Хуже этого Васарис ничего не мог ожидать. Этот святой, наивный старичок читал его стихи! Одно воспоминание о них в этой обстановке, среди этой беседы было таким неуместным, что молодому ксендзу стало неописуемо неловко и стыдно. Предложение батюшки до такой степени было чуждо внутреннему миру Васариса и так беспощадно сводило на нет все его творчество, что он, пробормотав какой-то невразумительный ответ, встал и, простившись, поспешил уехать.

Темнело. На башне один колокол печально звонил к «Ангелу господню». Проезжая мимо костельного двора, Васарис увидел, как батюшка торопливо шел к костелу – должно быть, в последний раз посетить sanctissimum и запереть двери.

За селом дорога шла мимо ровных пустых полей какого-то имения. В эти осенние сумерки, пробираясь на телеге среди однообразной равнины, молодой ксендз, как и в тот раз, возвращаясь от Андрюса Пиктуписа, задумался над насущными вопросами. Тогда он увидел образец крайнего морального убожества и всю тяжесть труда священника, сегодня он увидел образец священника-идеалиста. Разум Васариса, его собственный идеализм говорили ему, что если уж быть ксендзом, то таким лишь, как шлавантский батюшка. И надо безотлагательно, сегодня же, стать на эту стезю. Выбросить из головы и сердца давно лелеемые иллюзии и надежды на совмещение поэтического творчества со священнослужением, отказаться от знакомства с баронессой и ее библиотеки, ибо оттуда ему грозят еще большие опасности, чем в семинарские времена со стороны Люце.

Когда Васарис задумывался о своем характере, то чувствовал, что идти обеими стезями – священника и поэта – он не сможет. Это предчувствие возникло у него еще в семинарии и доставляло ему немало мучений. Но он спешил заглушить его и иногда искал выхода в компромиссе, иногда отрекался от своих поэтических мечтаний и решал следовать идеалу священства. Подобную внутреннюю борьбу он переживал и в этот вечер, возвращаясь домой после беседы со шлавантским батюшкой.

Покачиваясь на телеге, ехал он среди пустых полей в быстро надвигающейся ночной тьме и в десятый раз задавал себе вопрос: «Искренне ли я хочу идти стезей отречения от мира и быть единственно лишь пастырем душ, рабом рабов божьих, священником навек?»

И в десятый раз вынесенное им в семинарии решение, его верность церкви и обетам священства заставили его ответить: да.

Но все его естество, его сердце, его воображение, не раз изведанные им юношеские порывы с их упоительной прелестью упрямо нашептывали ему: нет.

XIII

Взятые у баронессы книги Васарис прочел еще до поездки к шлавантскому батюшке.
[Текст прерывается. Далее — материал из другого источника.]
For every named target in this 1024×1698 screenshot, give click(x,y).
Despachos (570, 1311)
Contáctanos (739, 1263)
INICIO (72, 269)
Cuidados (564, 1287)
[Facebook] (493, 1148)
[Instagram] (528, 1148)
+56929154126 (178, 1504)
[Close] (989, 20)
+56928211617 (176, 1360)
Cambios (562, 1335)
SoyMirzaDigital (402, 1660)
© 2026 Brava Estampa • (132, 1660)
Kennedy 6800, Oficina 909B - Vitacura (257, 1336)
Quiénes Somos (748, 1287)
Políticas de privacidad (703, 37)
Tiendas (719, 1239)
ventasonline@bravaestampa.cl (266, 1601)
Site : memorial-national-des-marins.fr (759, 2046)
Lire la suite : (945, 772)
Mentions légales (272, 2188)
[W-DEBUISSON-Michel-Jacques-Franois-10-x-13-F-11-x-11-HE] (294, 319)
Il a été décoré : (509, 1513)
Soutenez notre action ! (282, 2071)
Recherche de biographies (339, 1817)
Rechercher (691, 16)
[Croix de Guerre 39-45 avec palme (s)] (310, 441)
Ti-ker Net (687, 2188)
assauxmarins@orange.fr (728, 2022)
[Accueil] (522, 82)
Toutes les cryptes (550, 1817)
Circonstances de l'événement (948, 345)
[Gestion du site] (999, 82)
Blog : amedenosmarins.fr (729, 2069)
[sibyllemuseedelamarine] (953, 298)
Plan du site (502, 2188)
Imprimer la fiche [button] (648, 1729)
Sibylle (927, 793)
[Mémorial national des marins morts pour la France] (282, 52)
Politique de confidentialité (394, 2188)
Эта поездка помогла ему окончательно сформировать идеальный образ священника, которому он должен был следовать. В свете этого идеала книги баронессы казались ему предосудительными и греховными. Они казались чем-то вроде мирской отравы, способной заразить душу молодого ксендза всяческими недугами, отвратить от предметов духовных и увлечь житейской суетой. Это были несколько современных романов со множеством откровенно изображенных эротических сцен и сборник стихов Тетмайера.

Ничего подобного Васарис до сих пор не читал. С необъяснимо-тревожным чувством проглотил он одну за другой эти книги, упрекая и оправдывая себя, страшась их греховной, как ему казалось, страстности и в то же время подчиняясь пылкой фантазии и юношескому любопытству. Он упрекал себя, как священник и оправдывал, как поэт, ибо это была литература, а Тетмайер – даже крупный поэт. И, забывая о своем сане, он пленялся необычной смелостью этого поэта, четкостью его образов, силой изобразительных средств и заражался вызываемыми им чувствами, которые по большей части были посвящены женщине – предмету страстной любви и нежности, желаний и стремлений.

Но Васарис нашел здесь и мрачную поэзию разочарования. Она, словно какой-то демон, покоряла его своей мятежностью, все разрушающей силой отрицания, манила во мрак ночи, в дальние миры, куда не дано вступать священнику. В скорбных «Прелюдиях» Васарис обнаружил чувства, которые освещали трепетным блеском его внутреннее состояние, мысли и настроения. Иногда, прохаживаясь по своей комнате, он читал вслух эти стихи, перефразируя особенно близкие ему места:

 
Отбросим личину, которая душит.
Надели ее, чтобы люди не смели
Копаться в душе нашей. Мы одиноки,
И можем отбросить презренную ложь.
 
 
Да, мы таковы. Нас ничто не тревожит,
Нет в мире для нас ничего дорогого.
Мы чувствуем только усталости бремя,
Иронии горечь, презрение и страх.
 

После беседы с шлавантским батюшкой и долгих размышлений о призвании и об идеалах священника в душе у него остался какой-то горький осадок, который не давал ему покоя. Он вспоминал тогда и твердил вслух другие строки из «Прелюдий»:

 
Я скрою тоску под насмешкой холодной,
И жалкая горечь отступит, поверьте,
Пред стойкостью твердой, она мне поможет
Найти в своем сердце презрение к смерти.
 
 
Но где же мне взять исполинские силы,
Чтоб крылья меня унесли в поднебесье
Сквозь черную ночь этой будничной жизни?
Что ждет меня там, и к чему мои песни?[132]132
  Перевела С. Аксенова.


[Закрыть]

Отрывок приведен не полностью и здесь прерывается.